(Records for pointing to text and elements)
================================

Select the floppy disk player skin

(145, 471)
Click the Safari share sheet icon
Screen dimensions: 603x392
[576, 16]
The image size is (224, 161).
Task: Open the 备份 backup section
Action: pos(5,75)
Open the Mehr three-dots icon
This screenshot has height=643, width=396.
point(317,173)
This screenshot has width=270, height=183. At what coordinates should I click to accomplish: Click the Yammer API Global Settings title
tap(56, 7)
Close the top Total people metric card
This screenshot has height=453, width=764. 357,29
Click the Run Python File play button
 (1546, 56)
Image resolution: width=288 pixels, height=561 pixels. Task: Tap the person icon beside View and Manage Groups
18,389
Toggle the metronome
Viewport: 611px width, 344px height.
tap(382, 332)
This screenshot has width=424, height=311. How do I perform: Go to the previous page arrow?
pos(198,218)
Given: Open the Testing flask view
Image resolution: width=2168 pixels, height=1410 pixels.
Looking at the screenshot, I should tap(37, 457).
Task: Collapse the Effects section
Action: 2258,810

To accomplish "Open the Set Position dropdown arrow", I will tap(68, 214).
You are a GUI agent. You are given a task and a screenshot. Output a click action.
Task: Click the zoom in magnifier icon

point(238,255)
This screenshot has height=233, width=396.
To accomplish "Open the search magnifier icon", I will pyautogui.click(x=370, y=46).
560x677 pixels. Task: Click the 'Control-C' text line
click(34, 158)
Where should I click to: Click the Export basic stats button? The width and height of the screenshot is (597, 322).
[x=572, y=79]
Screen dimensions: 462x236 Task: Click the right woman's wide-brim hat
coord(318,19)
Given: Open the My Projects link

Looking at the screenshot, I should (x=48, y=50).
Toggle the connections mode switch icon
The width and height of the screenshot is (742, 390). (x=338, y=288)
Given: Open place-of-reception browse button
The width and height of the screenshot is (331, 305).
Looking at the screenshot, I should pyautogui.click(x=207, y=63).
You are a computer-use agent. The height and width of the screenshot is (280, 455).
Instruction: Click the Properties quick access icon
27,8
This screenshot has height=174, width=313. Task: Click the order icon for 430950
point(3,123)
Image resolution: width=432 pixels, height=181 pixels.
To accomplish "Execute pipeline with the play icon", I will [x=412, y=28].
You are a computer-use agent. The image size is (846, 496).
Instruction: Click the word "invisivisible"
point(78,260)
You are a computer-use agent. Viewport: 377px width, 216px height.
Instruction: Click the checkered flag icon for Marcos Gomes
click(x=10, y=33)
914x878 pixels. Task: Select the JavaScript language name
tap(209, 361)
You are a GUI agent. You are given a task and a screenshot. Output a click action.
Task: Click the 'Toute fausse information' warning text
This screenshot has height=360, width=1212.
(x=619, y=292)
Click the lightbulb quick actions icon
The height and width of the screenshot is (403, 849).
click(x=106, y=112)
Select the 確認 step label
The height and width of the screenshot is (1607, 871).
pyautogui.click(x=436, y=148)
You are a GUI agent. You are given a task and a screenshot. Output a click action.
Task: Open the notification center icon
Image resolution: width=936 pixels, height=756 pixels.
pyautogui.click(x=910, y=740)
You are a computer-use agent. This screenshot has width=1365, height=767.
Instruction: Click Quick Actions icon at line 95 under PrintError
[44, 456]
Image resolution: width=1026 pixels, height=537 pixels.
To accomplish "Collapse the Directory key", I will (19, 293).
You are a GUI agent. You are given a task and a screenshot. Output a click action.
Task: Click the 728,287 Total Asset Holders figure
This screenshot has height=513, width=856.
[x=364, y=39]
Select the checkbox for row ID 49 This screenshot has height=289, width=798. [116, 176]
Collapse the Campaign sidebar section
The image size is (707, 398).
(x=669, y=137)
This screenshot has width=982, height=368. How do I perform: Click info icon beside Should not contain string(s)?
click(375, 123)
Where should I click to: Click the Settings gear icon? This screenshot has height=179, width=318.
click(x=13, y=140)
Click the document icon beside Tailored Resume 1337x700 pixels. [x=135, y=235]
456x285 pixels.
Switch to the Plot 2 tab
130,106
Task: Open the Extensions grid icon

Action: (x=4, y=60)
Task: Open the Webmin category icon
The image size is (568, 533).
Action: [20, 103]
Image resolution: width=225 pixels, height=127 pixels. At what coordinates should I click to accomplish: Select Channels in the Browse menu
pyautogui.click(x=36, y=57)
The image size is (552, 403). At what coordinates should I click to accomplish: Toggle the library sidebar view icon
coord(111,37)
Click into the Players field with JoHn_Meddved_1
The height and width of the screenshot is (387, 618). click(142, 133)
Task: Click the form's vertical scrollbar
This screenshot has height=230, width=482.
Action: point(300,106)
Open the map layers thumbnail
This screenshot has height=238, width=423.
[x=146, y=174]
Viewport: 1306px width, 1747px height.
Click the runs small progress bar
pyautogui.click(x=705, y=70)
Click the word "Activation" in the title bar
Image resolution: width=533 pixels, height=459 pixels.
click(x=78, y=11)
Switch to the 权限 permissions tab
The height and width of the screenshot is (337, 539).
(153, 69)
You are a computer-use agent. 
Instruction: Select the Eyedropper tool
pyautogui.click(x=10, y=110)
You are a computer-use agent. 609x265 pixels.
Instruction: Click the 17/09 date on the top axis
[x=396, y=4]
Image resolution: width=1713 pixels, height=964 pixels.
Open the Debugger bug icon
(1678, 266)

================================

*TO BE DONE*.
Put the records starting at the line containing "You are a computer-use agent. The image" and ending at the line containing "tap(209, 361)" into a two-column CSV with the columns instruction and response, one row per record. Enclose each field in quotation marks and replace line breaks with spaces.

*SOLUTION TO THE EXERCISE*.
instruction,response
"You are a computer-use agent. The image size is (846, 496). Instruction: Click the word ""invisivisible""","point(78,260)"
"You are a computer-use agent. Viewport: 377px width, 216px height. Instruction: Click the checkered flag icon for Marcos Gomes","click(x=10, y=33)"
"914x878 pixels. Task: Select the JavaScript language name","tap(209, 361)"